_EXERCISE OBJECTIVE_
Exact wording is needed for every line from the one holding "The width and" to the end of the records below; write those lines out and omit the pictures.

_RECORDS SUPPLIED_
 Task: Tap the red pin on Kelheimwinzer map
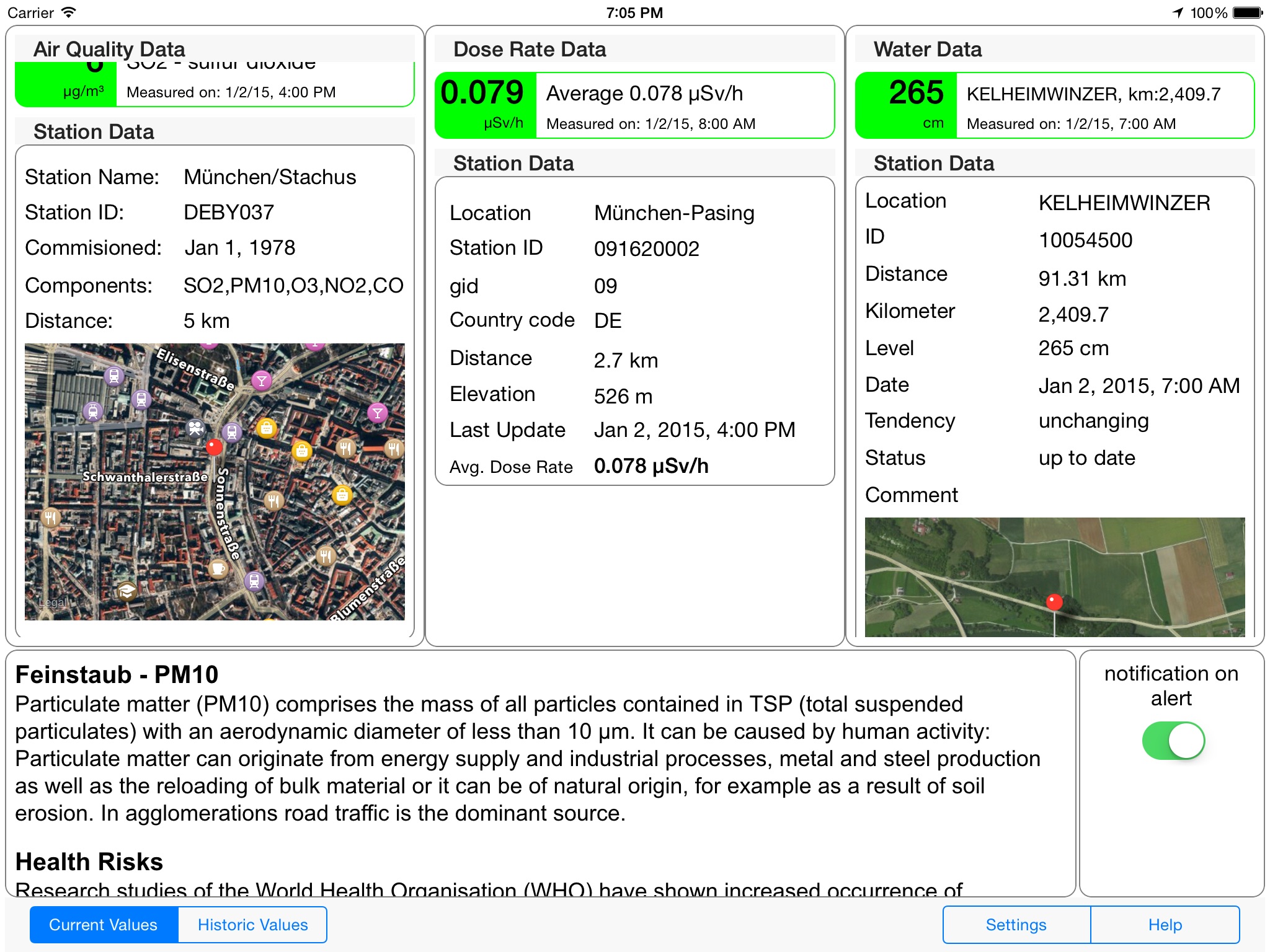pyautogui.click(x=1054, y=601)
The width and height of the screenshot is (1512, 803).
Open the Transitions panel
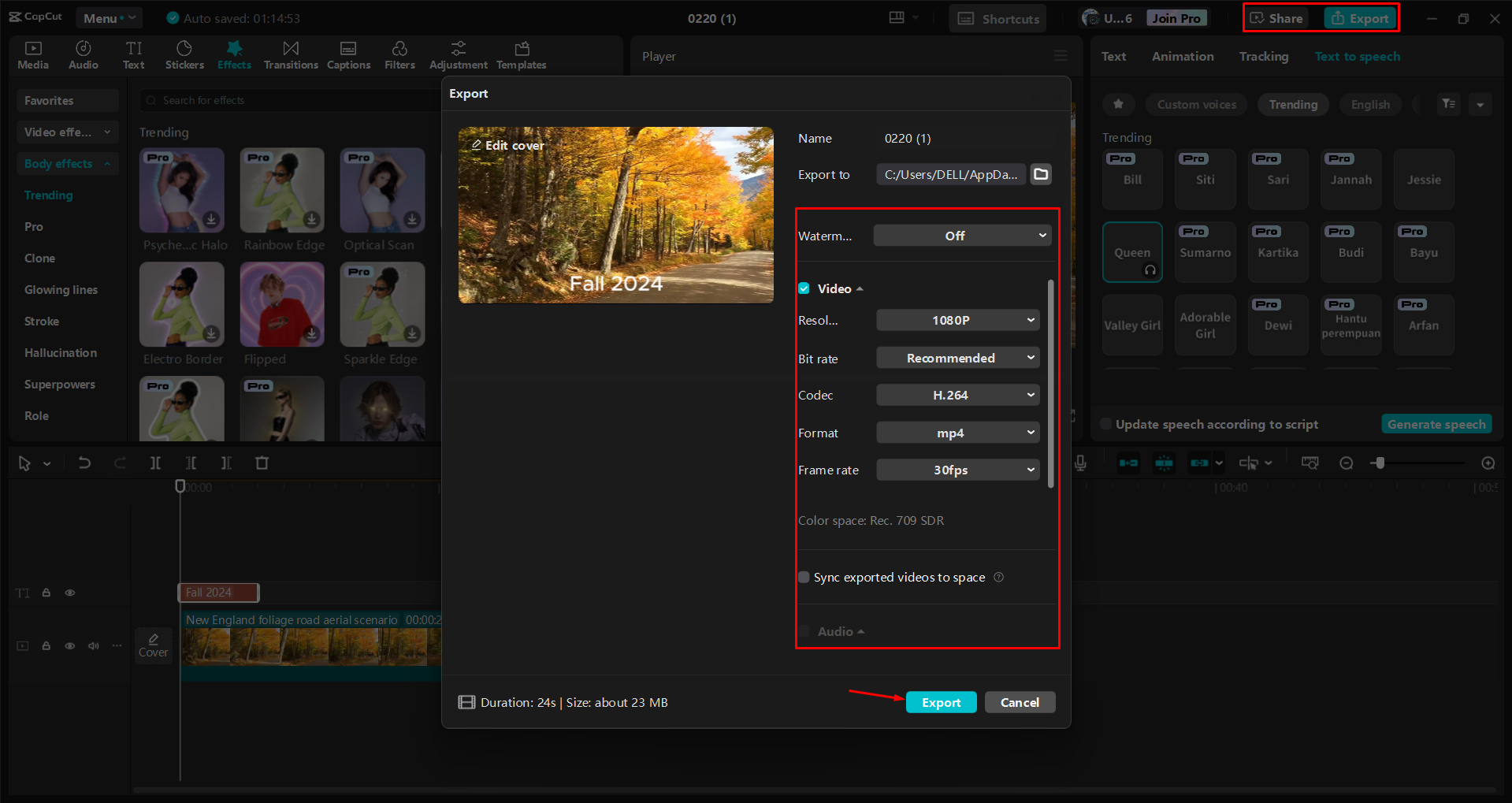click(x=291, y=54)
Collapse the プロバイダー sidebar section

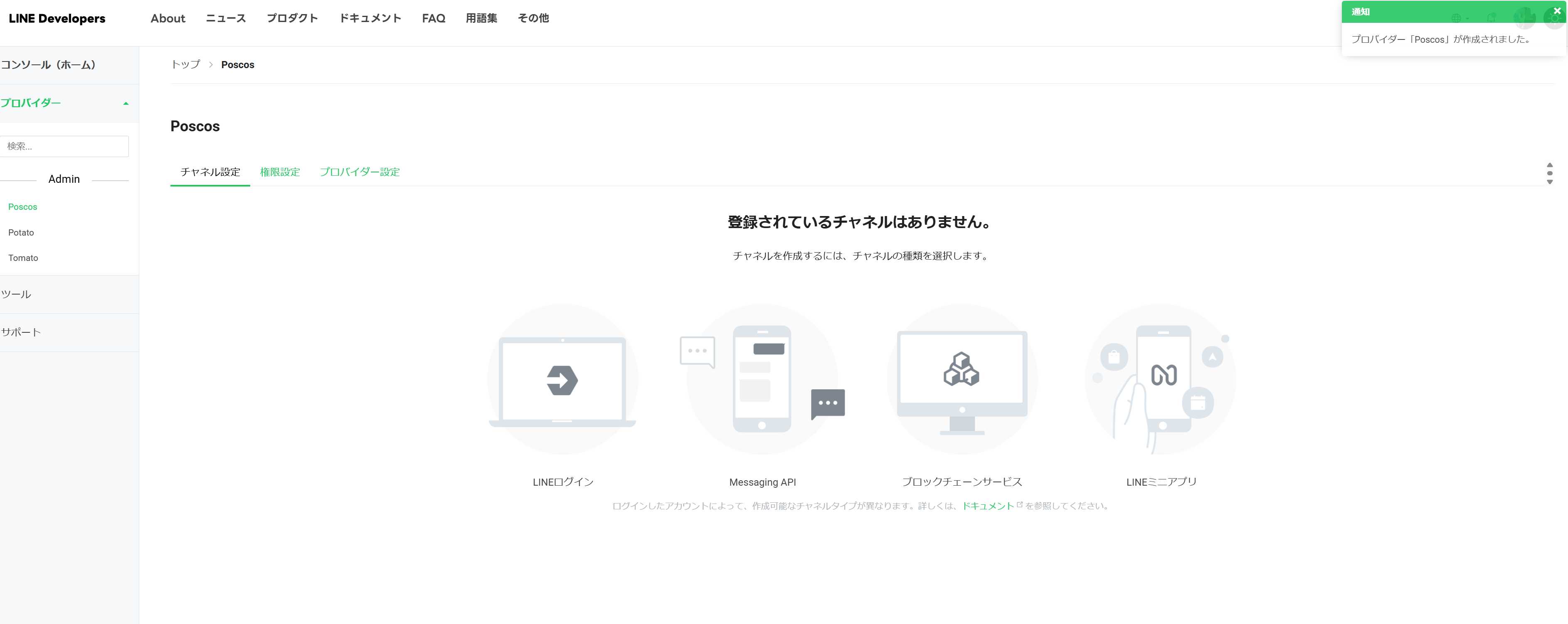click(126, 103)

_SOLVED EXERCISE_
The width and height of the screenshot is (1512, 803).
Open the Transitions panel
click(x=291, y=54)
Collapse the プロバイダー sidebar section

click(126, 103)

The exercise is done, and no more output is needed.